The KMS accepts any keyID but binds the keyID and context cryptographically to the generated keys.
func NewVault ¶
func NewVault(config VaultConfig) (KMS, error)
NewVault initializes Hashicorp Vault KMS by authenticating to Vault with the credentials in config and gets a client token for future api calls.
type KMSConfig ¶
type KMSConfig struct { AutoEncryption bool `json:"-"` Vault VaultConfig `json:"vault"` }
KMSConfig has the KMS config for hashicorp vault
type ObjectKey ¶
type ObjectKey [32]byte
ObjectKey is a 256 bit secret key used to encrypt the object. It must never be stored in plaintext.
func GenerateKey ¶
GenerateKey generates a unique ObjectKey from a 256 bit external key and a source of randomness. If random is nil the default PRNG of the system (crypto/rand) is used.
func (ObjectKey) DerivePartKey ¶
DerivePartKey derives an unique 256 bit key from an ObjectKey and the part index.
func (ObjectKey) Seal ¶
Seal encrypts the ObjectKey using the 256 bit external key and IV. The sealed key is also cryptographically bound to the object's path (bucket/object) and the domain (SSE-C or SSE-S3).

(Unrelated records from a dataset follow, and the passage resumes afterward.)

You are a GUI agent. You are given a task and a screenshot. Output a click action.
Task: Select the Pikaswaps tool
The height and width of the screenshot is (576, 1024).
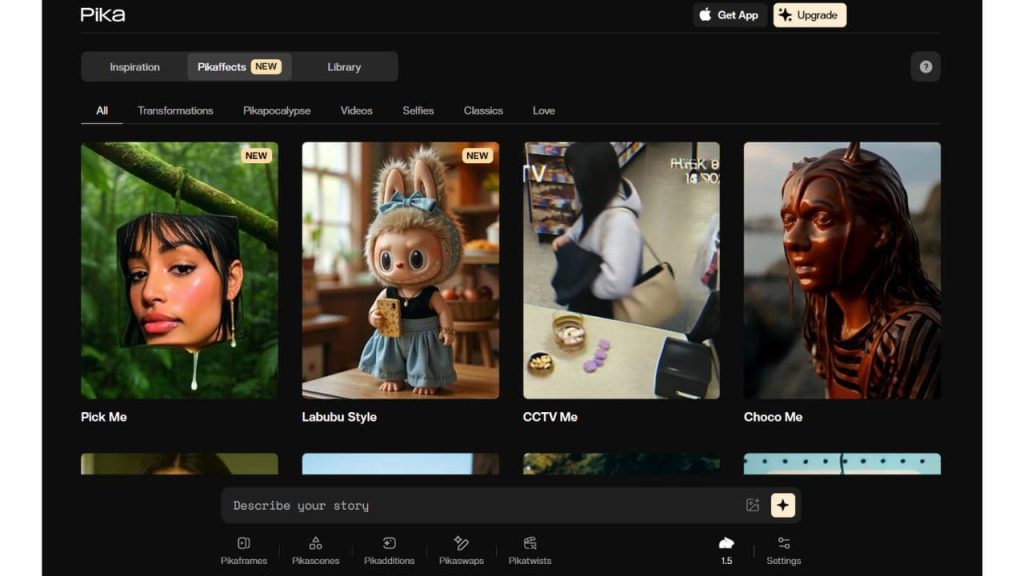click(x=461, y=549)
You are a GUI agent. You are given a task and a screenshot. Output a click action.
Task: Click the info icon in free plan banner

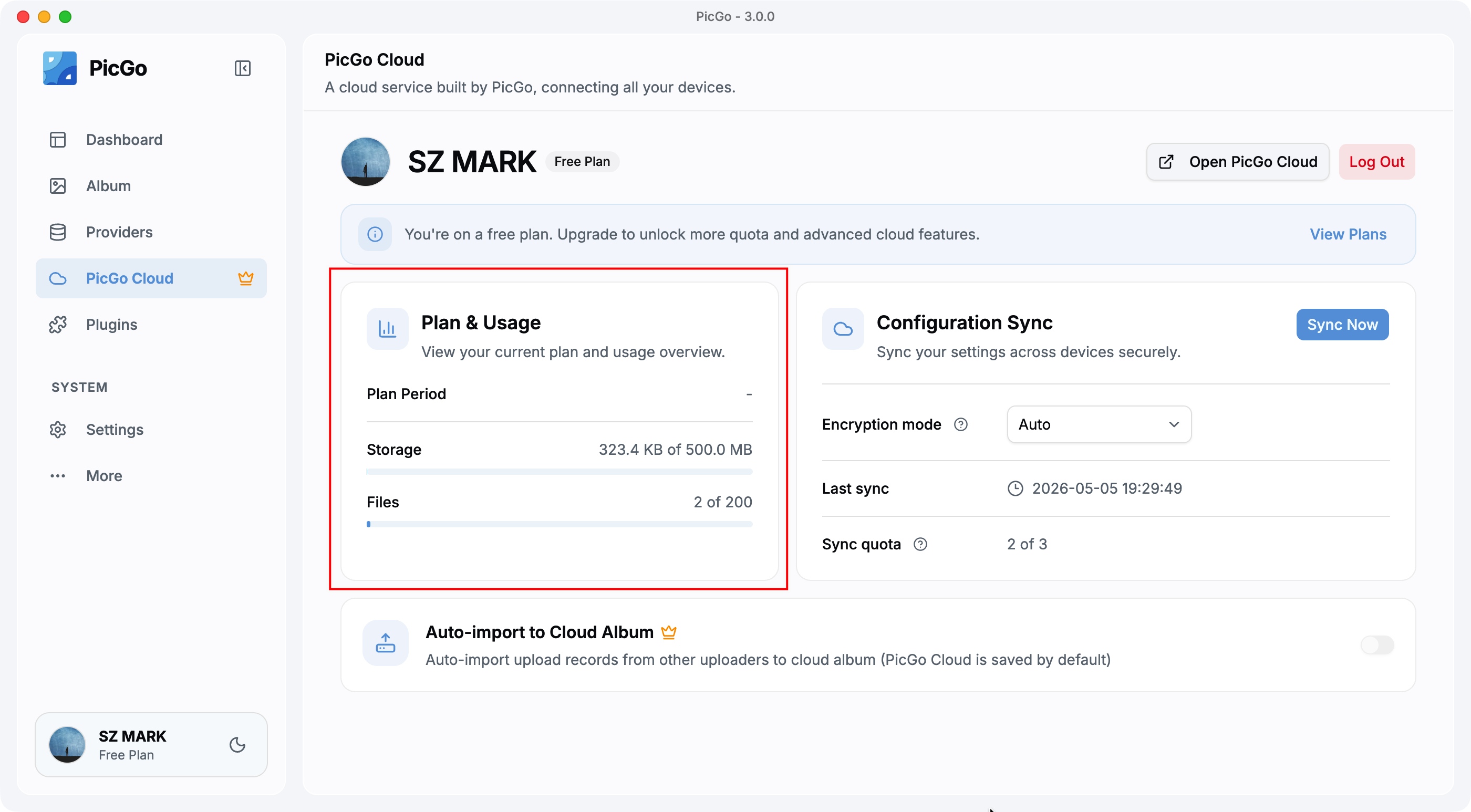(x=375, y=234)
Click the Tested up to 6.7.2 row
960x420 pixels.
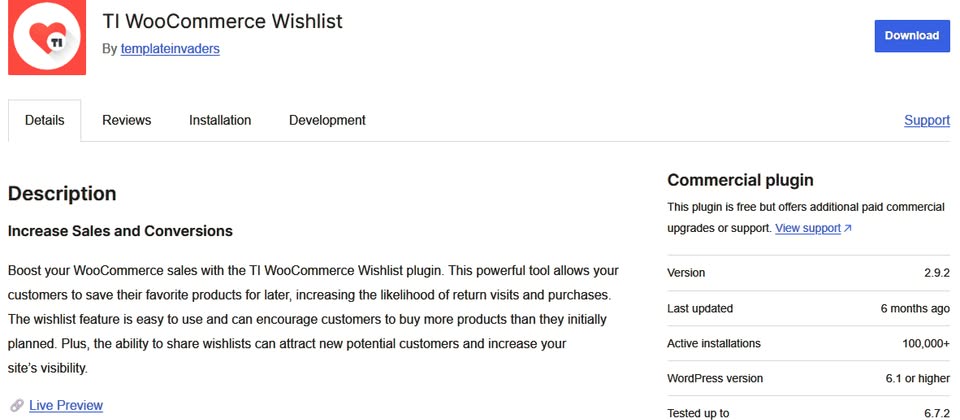tap(809, 410)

func (ObjectKey) SealETag ¶
SealETag seals the etag using the object key. It does not encrypt empty ETags because such ETags indicate that the S3 client hasn't sent an ETag = MD5(object) and the backend can pick an ETag value.
func (*ObjectKey) Unseal ¶
func (key *ObjectKey) Unseal(extKey [32]byte, sealedKey SealedKey, domain, bucket, object string) error
Unseal decrypts a sealed key using the 256 bit external key. Since the sealed key may be cryptographically bound to the object's path the same bucket/object as during sealing must be provided. On success the ObjectKey contains the decrypted sealed key.
func (ObjectKey) UnsealETag ¶
UnsealETag unseals the etag using the provided object key. It does not try to decrypt the ETag if len(etag) == 16 because such ETags indicate that the S3 client hasn't sent an ETag = MD5(object) and the backend has picked an ETag value.
type SealedKey ¶
type SealedKey struct { Key [64]byte // The encrypted and authenticted object-key. IV [32]byte // The random IV used to encrypt the object-key. Algorithm string // The sealing algorithm used to encrypt the object key. }
SealedKey represents a sealed object key. It can be stored at an untrusted location.
type VaultAppRole ¶
type VaultAppRole struct { ID string `json:"id"` // The AppRole access ID Secret string `json:"secret"` // The AppRole secret }
VaultAppRole represents vault AppRole authentication credentials
type VaultAuth ¶
type VaultAuth struct { Type string `json:"type"` // The authentication type AppRole VaultAppRole `json:"approle"` // The AppRole authentication credentials }
VaultAuth represents vault authentication type. Currently the only supported authentication type is AppRole.
type VaultConfig ¶
type VaultConfig struct { Endpoint string `json:"endpoint"` // The vault API endpoint as URL CAPath string `json:"-"` // The path to PEM-encoded certificate files used for mTLS. Currently not used in config file. Auth VaultAuth `json:"auth"` // The vault authentication configuration Key VaultKey `json:"key-id"` // The named key used for key-generation / decryption. Namespace string `json:"-"` // The vault namespace of enterprise vault instances }
VaultConfig represents vault configuration.
func (*VaultConfig) IsEmpty ¶
func (v *VaultConfig) IsEmpty() bool
IsEmpty returns true if the vault config struct is an empty configuration.
func (*VaultConfig) Verify ¶
func (v *VaultConfig) Verify() (err error)
Verify returns a nil error if the vault configuration is valid. A valid configuration is either empty or contains valid non-default values.